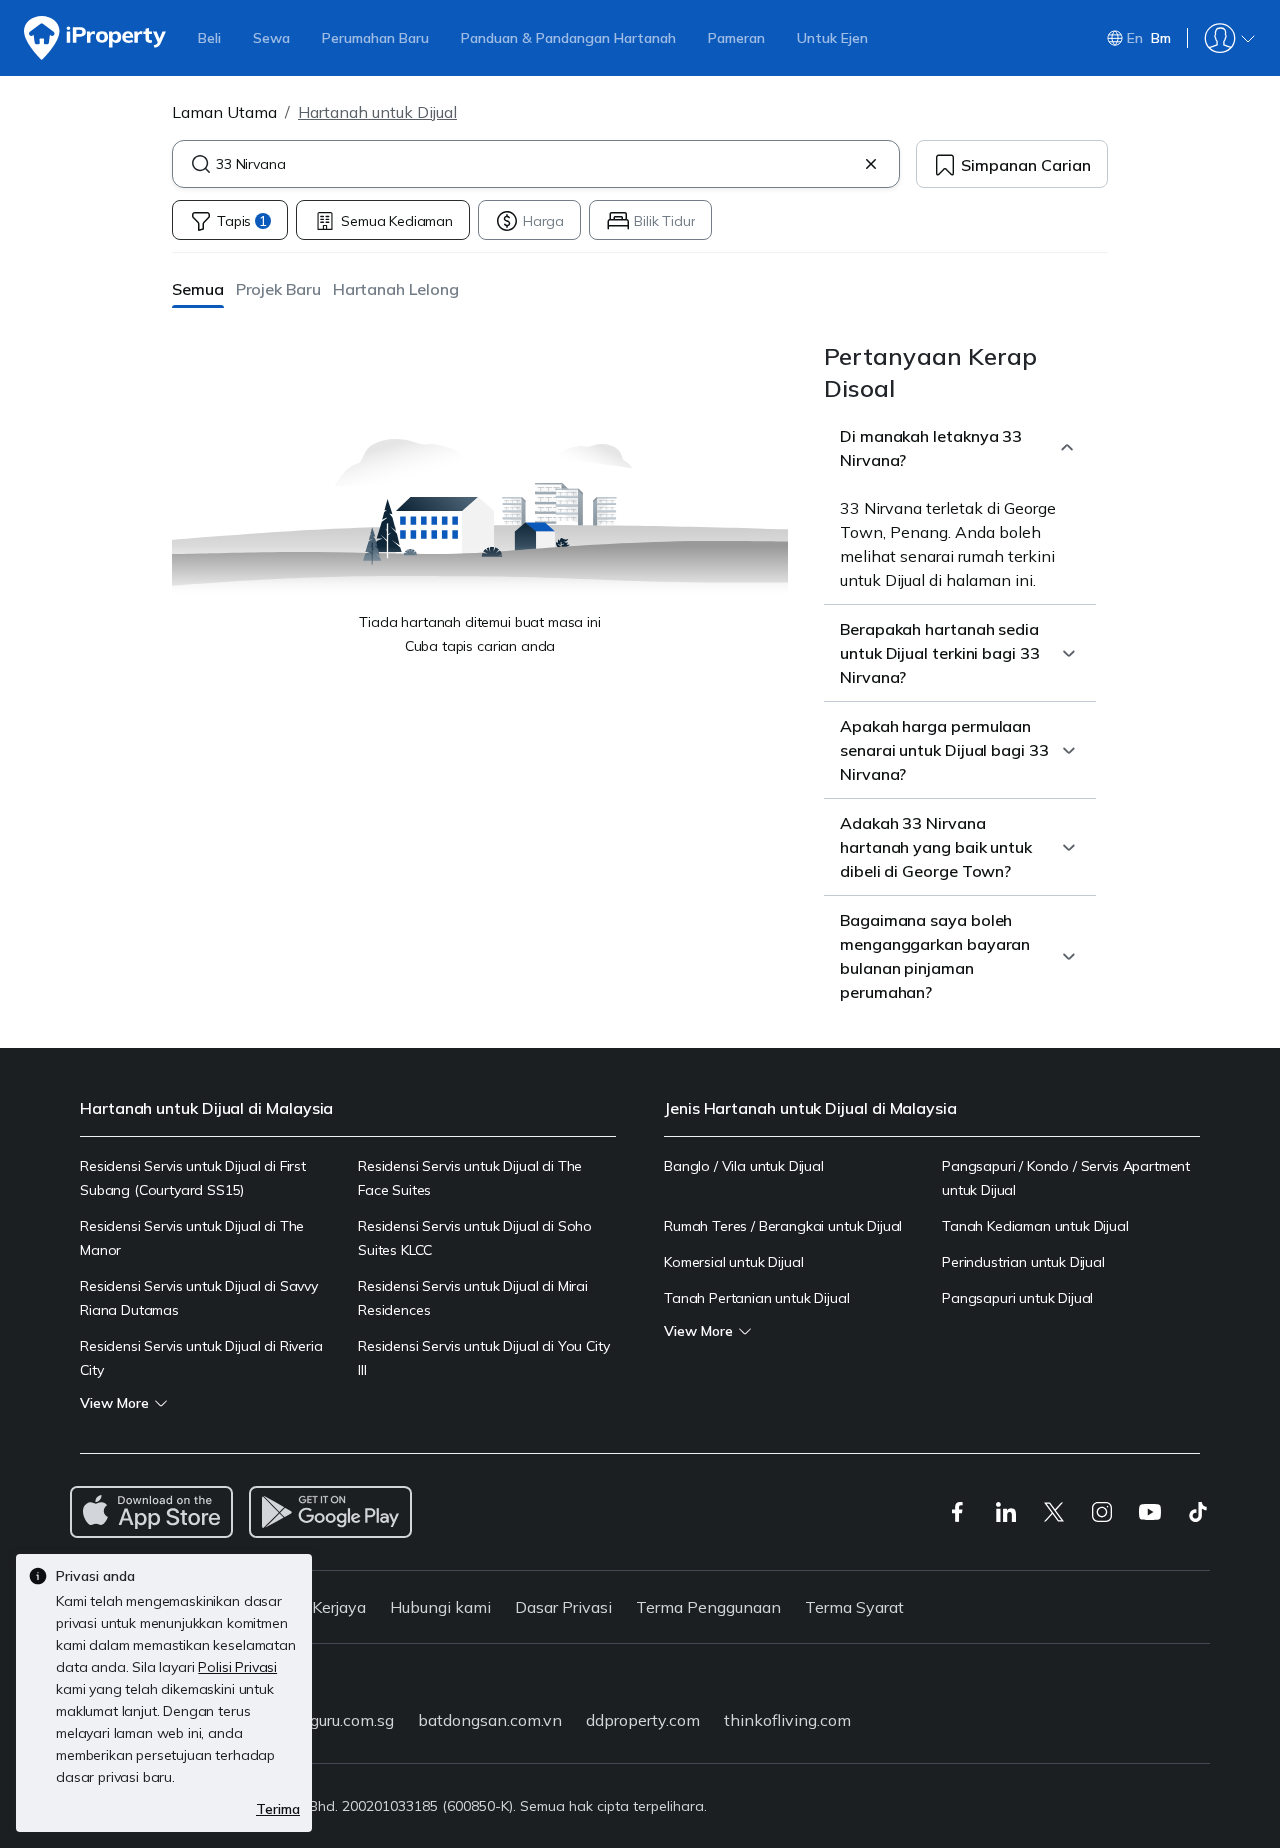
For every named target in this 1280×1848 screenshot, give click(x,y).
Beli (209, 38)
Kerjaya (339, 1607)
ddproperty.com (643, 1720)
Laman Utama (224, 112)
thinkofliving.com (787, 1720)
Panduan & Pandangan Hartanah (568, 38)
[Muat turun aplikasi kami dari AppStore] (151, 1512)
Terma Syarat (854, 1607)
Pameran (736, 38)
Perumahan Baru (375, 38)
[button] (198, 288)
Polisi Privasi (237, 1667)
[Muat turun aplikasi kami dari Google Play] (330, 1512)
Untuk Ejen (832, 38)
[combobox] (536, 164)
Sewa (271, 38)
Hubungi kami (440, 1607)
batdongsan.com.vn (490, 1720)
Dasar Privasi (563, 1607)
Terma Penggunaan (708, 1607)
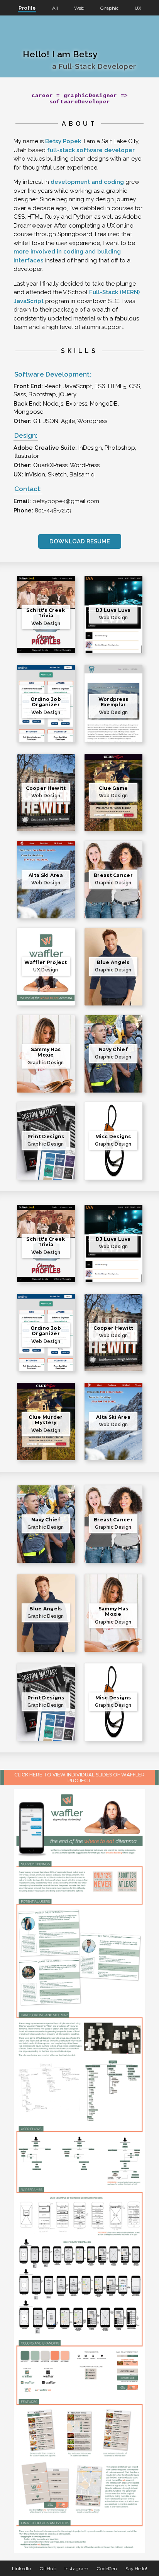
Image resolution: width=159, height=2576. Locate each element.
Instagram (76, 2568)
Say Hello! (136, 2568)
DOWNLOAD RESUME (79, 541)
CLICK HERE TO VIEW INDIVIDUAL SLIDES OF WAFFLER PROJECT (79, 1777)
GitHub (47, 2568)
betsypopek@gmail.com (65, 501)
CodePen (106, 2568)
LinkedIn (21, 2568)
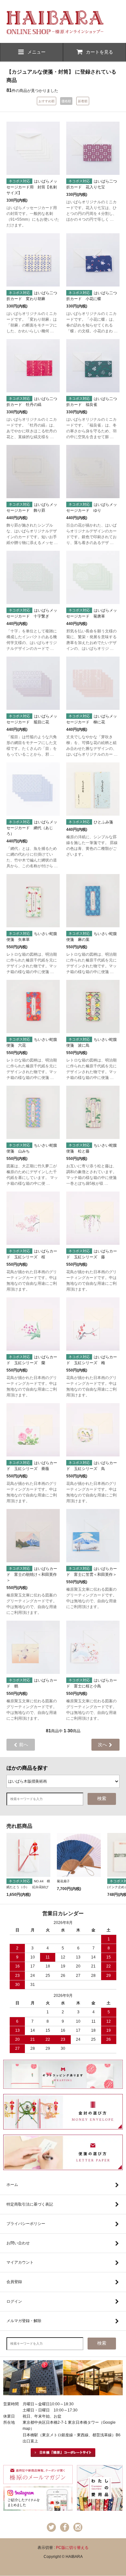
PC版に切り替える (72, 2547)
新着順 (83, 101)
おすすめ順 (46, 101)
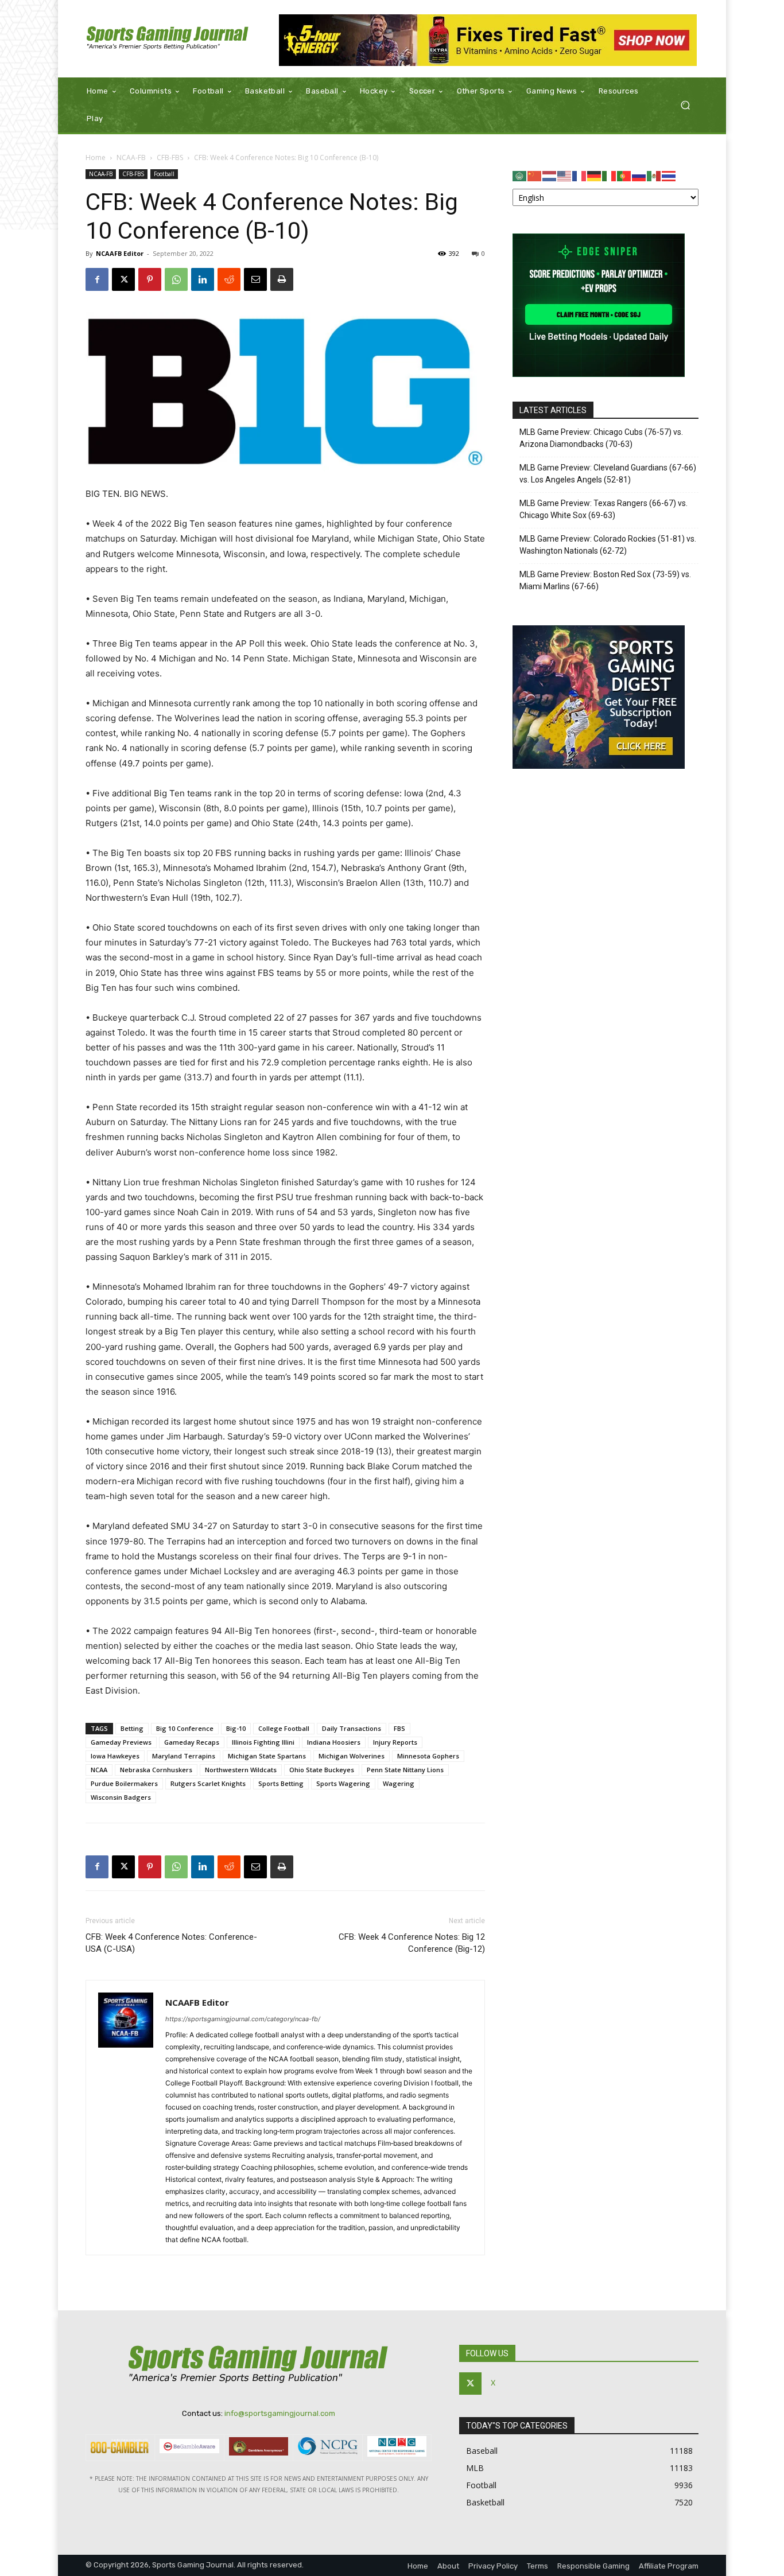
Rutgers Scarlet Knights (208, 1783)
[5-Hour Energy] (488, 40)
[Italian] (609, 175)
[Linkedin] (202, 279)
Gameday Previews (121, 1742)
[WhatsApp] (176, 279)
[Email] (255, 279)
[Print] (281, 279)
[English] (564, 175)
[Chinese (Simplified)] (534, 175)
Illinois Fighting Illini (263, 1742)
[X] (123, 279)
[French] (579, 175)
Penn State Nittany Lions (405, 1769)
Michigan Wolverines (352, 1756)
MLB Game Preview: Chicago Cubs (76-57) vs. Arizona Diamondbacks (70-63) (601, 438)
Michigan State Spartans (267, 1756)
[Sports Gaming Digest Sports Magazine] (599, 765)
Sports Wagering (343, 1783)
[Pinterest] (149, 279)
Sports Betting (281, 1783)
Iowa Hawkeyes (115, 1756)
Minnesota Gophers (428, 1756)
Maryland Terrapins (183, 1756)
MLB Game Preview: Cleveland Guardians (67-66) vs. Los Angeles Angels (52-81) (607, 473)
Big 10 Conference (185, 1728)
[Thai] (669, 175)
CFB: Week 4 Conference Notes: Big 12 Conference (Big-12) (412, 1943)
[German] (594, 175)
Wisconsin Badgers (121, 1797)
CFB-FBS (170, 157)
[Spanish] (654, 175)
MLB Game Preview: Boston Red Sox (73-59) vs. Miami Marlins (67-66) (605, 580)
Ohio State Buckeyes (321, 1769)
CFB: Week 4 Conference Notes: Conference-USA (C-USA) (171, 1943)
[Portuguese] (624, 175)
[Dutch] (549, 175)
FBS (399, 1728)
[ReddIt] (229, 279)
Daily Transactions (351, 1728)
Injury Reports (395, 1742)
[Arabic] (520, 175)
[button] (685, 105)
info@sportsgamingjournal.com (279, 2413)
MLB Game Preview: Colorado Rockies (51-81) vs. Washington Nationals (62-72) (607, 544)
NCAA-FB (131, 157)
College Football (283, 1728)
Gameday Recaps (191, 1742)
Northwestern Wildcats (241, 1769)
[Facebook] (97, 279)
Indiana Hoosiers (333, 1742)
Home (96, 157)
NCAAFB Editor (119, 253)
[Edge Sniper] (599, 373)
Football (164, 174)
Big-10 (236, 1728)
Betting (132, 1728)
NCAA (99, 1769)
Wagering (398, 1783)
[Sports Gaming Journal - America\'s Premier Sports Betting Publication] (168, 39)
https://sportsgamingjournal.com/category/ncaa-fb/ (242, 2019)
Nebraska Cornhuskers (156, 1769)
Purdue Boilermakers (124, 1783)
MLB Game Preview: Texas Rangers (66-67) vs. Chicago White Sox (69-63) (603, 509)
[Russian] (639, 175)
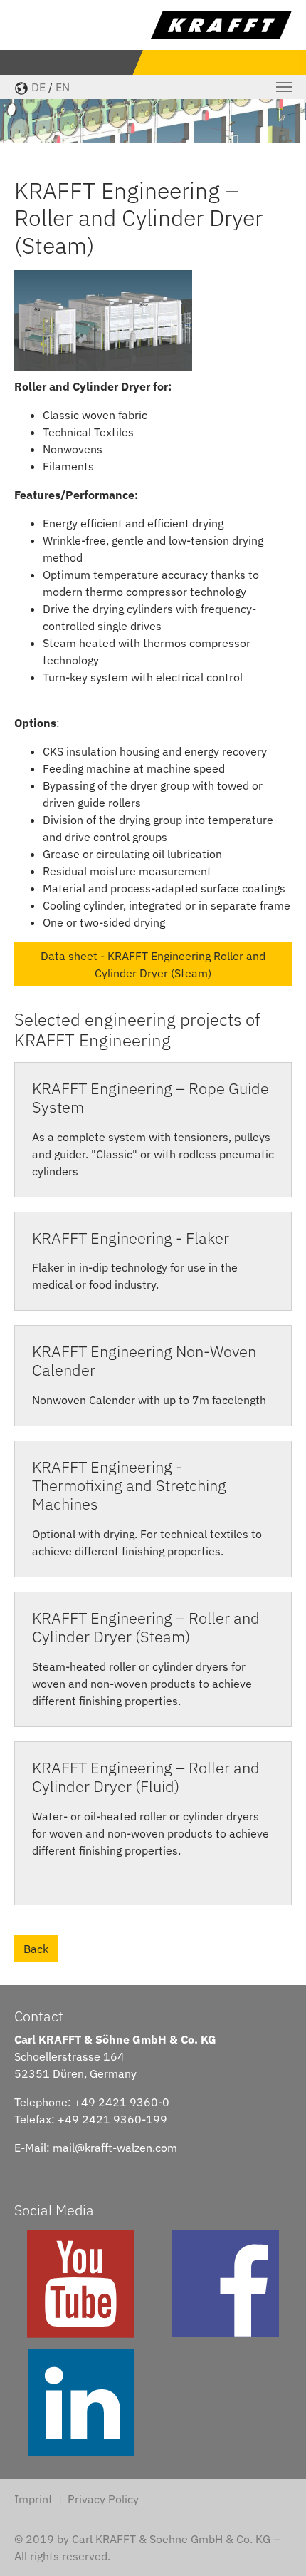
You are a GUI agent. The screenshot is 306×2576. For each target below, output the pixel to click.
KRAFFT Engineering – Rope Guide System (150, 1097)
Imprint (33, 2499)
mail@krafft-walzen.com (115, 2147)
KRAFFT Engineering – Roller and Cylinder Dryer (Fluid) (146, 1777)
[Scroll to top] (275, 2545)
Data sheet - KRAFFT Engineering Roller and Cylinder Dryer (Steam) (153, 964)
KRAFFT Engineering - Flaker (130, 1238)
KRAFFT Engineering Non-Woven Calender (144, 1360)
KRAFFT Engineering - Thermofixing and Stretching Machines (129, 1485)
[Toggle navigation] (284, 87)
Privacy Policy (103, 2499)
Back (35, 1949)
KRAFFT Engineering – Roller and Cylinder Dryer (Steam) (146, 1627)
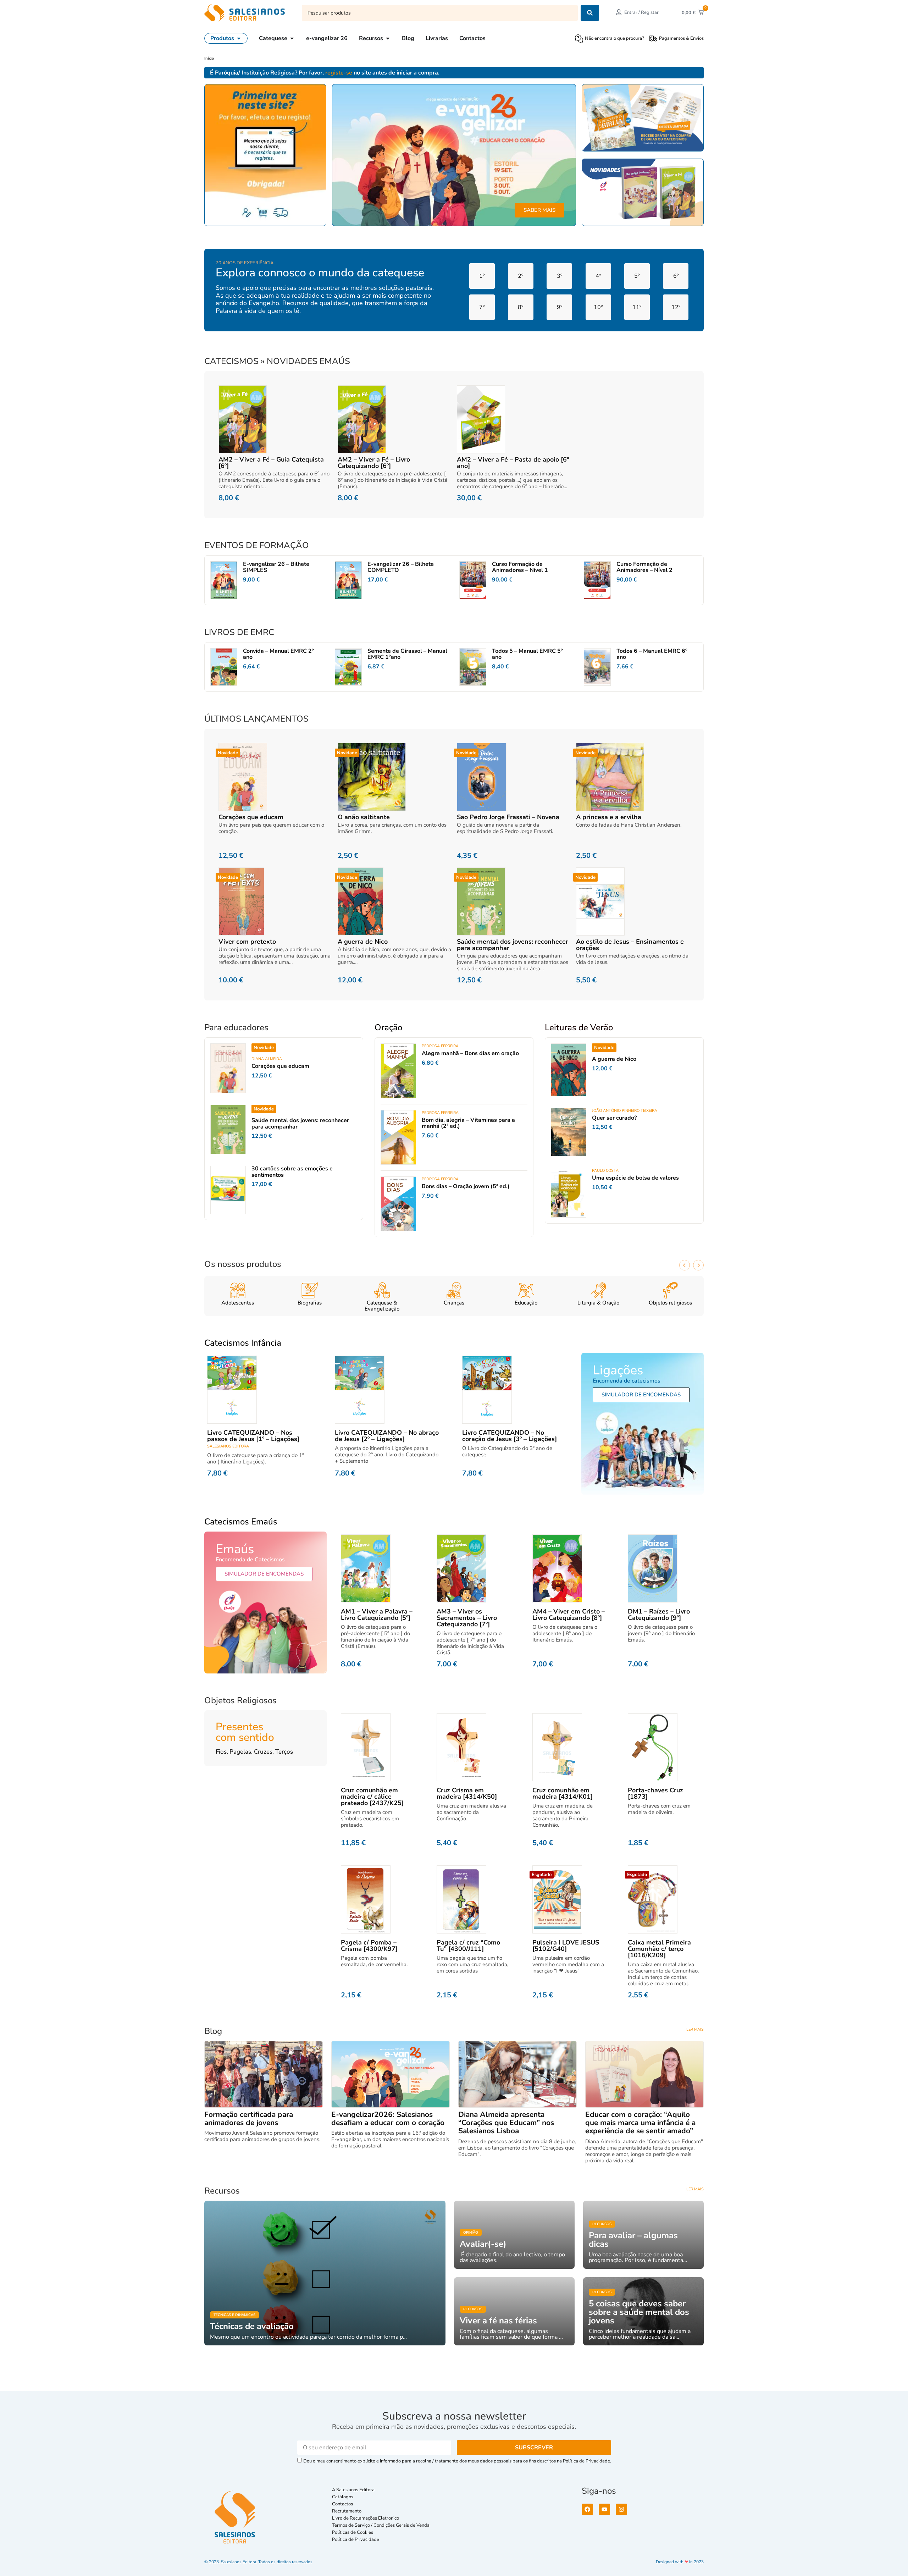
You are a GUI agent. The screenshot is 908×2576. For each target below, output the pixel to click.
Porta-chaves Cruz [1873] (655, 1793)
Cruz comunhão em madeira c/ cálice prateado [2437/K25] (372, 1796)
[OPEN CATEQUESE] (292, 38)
^^^^^^^^^^^^^^^^
EXERCISE REQUIREMENTS:
With the pictures omitted, copy exactly the lines of the listing above starting at the line containing "Polisi Privasi (237, 1667)" and ending at the line containing "[X] (123, 279)", both included.

RESPONSE TO THE TASK:
Polisi Privasi (237, 1667)
[Muat turun aplikasi kami dari Google Play] (330, 1512)
Untuk Ejen (832, 38)
[combobox] (536, 164)
Sewa (271, 38)
Hubungi kami (440, 1607)
batdongsan.com.vn (490, 1720)
Dasar Privasi (563, 1607)
Terma Penggunaan (708, 1607)
Image resolution: width=159, height=2576. Locate each element.
Instagram (76, 2568)
Say Hello! (136, 2568)
DOWNLOAD RESUME (79, 541)
CLICK HERE TO VIEW INDIVIDUAL SLIDES OF WAFFLER PROJECT (79, 1777)
GitHub (47, 2568)
betsypopek@gmail.com (65, 501)
CodePen (106, 2568)
LinkedIn (21, 2568)
PC版に切り替える (72, 2547)
新着順 (83, 101)
おすすめ順 (46, 101)
Rutgers Scarlet Knights (208, 1783)
[5-Hour Energy] (488, 40)
[Italian] (609, 175)
[Linkedin] (202, 279)
Gameday Previews (121, 1742)
[WhatsApp] (176, 279)
[Email] (255, 279)
[Print] (281, 279)
[English] (564, 175)
[Chinese (Simplified)] (534, 175)
Illinois Fighting Illini (263, 1742)
[X] (123, 279)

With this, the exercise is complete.